On January 7-8, the National Park Service and Friends of Congaree Swamp will be hosting a virtual symposium inspired by the themes of the Smithsonian Institution’s Water/Ways Exhibit. The symposium will begin on the evening of Thursday, January 7 with keynote speaker Dr. Robert Greene from Claflin University. Dr. Greene’s presentation will be “Black History of Congaree: From Slavery to the Post-Civil Rights Era.” To register for this free event and to view the event schedule, including a complete list of speakers and presenters, please visit www.friendsofcongaree.org/news

Also, visitors to the exhibit will experience a unique audio/visual composition called Swales and Sloughs (2020), created by percussionist Greg Stuart. An associate professor at the University of South Carolina School of Music, Greg teaches experimental music, music history and runs the Experimental Music Workshop. His work draws upon a mixture of music from the experimental tradition, Wandelweiser, improvisation, and electronics. His performances have been described as “a ghostly, gorgeous lesson in how close, concentrated listening can alter and enhance perception” (The New York Times). Swales and Sloughs is an installation piece written in the open-source Pure Data visual programming language. The piece combines field recordings from fifty locations in Congaree National Park, instrumental and electronic sound, with an archive of six hundred photographs taken throughout the park. Greg shares, “Like the dynamic processes of the Congaree floodplain itself, the sounds and images change continuously, at times creating moments of relative stasis, at others producing sequences of rapid transformation.”

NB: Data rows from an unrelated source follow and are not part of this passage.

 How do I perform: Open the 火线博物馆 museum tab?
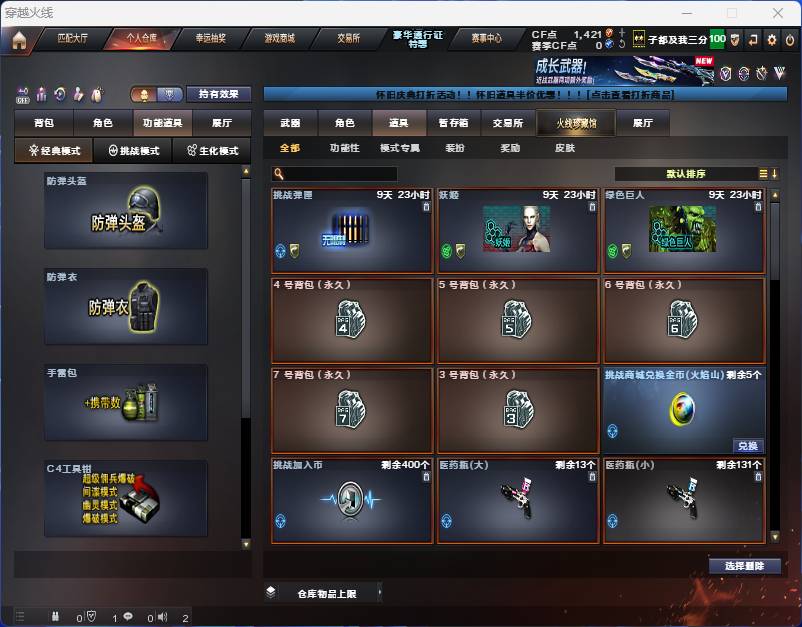tap(568, 123)
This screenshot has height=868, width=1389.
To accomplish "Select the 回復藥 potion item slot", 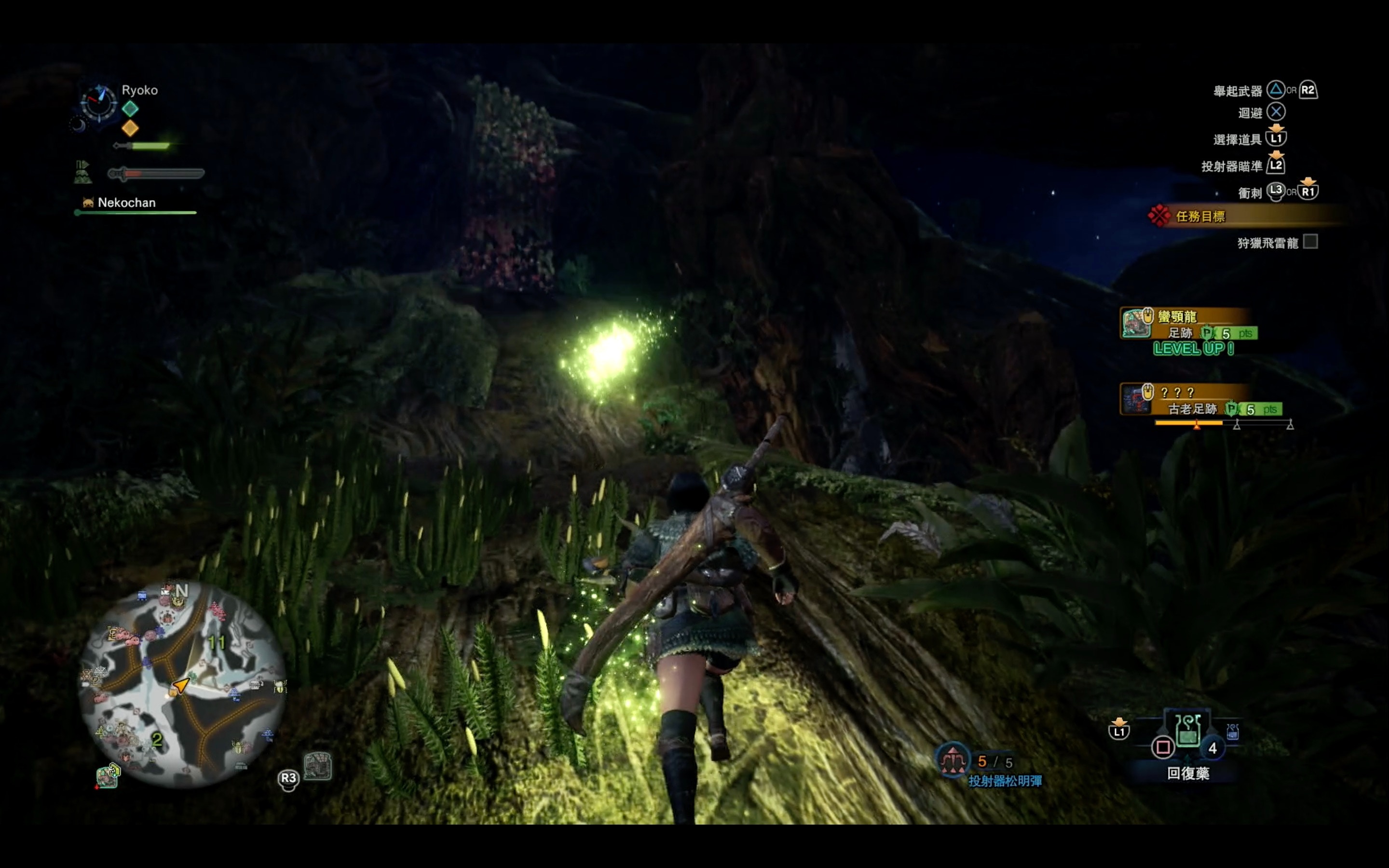I will (1187, 732).

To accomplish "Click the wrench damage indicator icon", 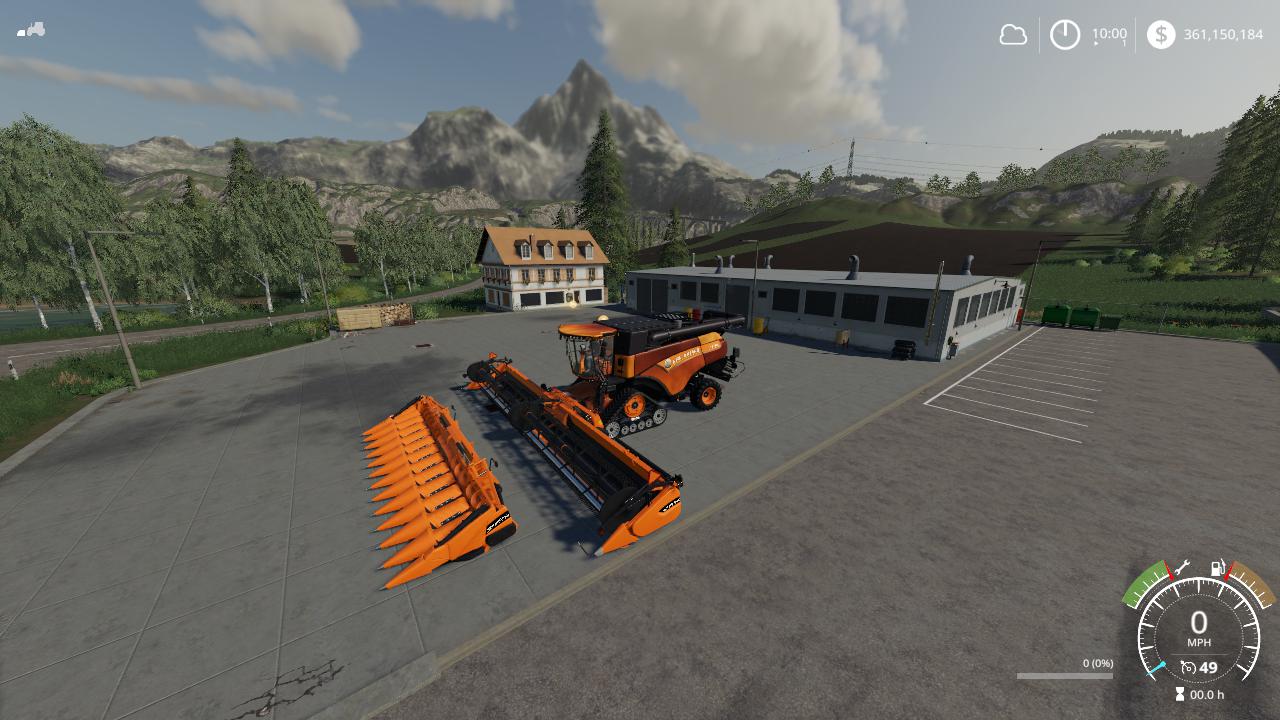I will click(1181, 568).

SC Humanities advises that the following safety precautions be taken when visiting the exhibit: 1) please wear a mask; 2) please sanitize hands 3) the number of guests entering the Harry Hampton Visitor Center Auditorium will be limited; 4) Practice social distancing, 6 feet apart please; 5) If you’re not feeling well, stay home for the safety of all.

After Water/Ways closes at Congaree National Park, it will travel to two other venues in South Carolina: the McClellanville Arts Council (January 18 – March 1, 2021), and the Historic Railway Depot in Westminster (March 6 – April 17, 2021). Previously, it was on display at Hickory Knob State Park in McCormick County (June 27 – August 8), the Hampton County Library with the support of the Hampton County Historical Society (August 14 – September 23) and the SC Maritime Museum in Georgetown (September 28 – November 8).

Water/Ways has been made possible in South Carolina by South Carolina Humanities. The exhibition is part of Museum on Main Street, a unique collaboration between the Smithsonian Institution Traveling Exhibition Service (SITES), state humanities councils across the nation, and local host institutions. Support for Museum on Main Street has been provided by the U.S. Congress. Support for the South Carolina tour of Water/Ways has been provided by Dominion Energy. Support for the display of the exhibit at Congaree National Park has been provided by Richland County Government Hospitality Tax Funds.